▸ What is needed
Each record below needs to be reproduced precisely, though not its pictures.
----- Supplied records -----
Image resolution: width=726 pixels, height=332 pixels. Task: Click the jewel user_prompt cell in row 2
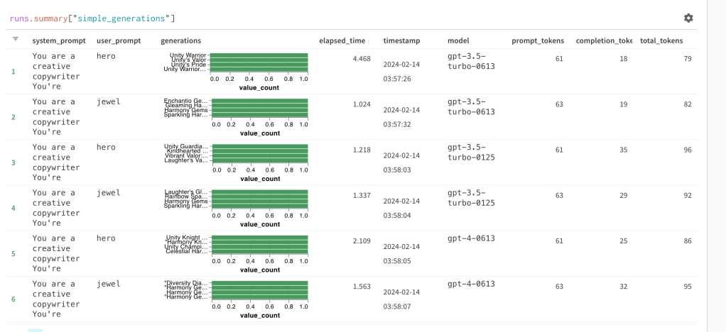point(109,101)
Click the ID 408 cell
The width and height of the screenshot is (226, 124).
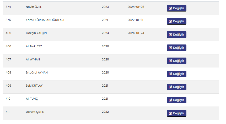pos(8,72)
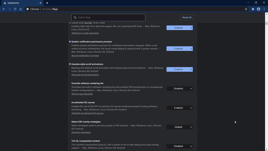Open Tint GL-composited content dropdown
This screenshot has height=151, width=268.
(x=180, y=146)
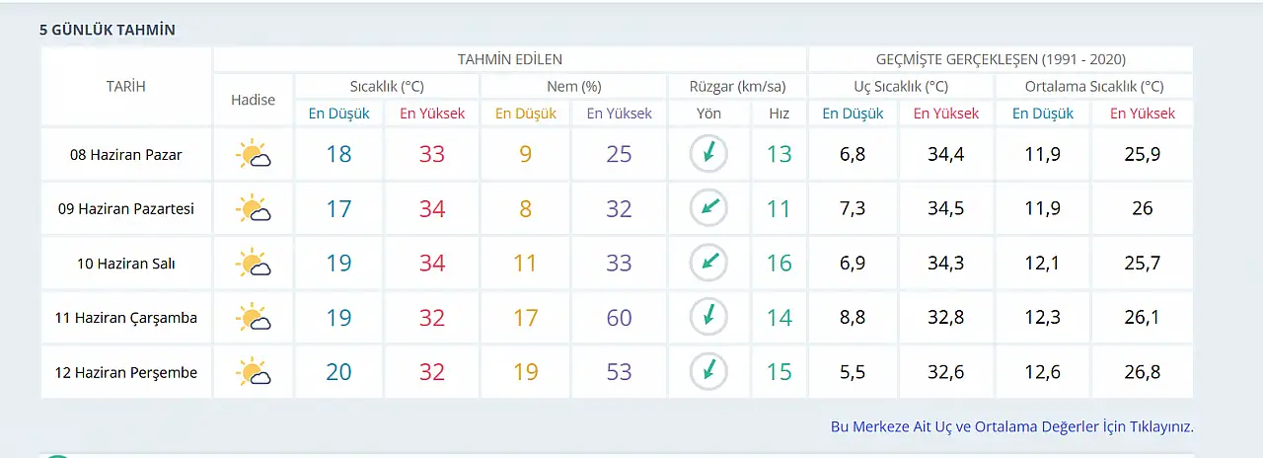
-----
▸ Expected answer
Image resolution: width=726 pixels, height=332 pixels. Task: Click the jewel user_prompt cell in row 2
point(109,101)
Click the ID 408 cell
The width and height of the screenshot is (226, 124).
pos(8,72)
Open Tint GL-composited content dropdown
This screenshot has height=151, width=268.
(x=180, y=146)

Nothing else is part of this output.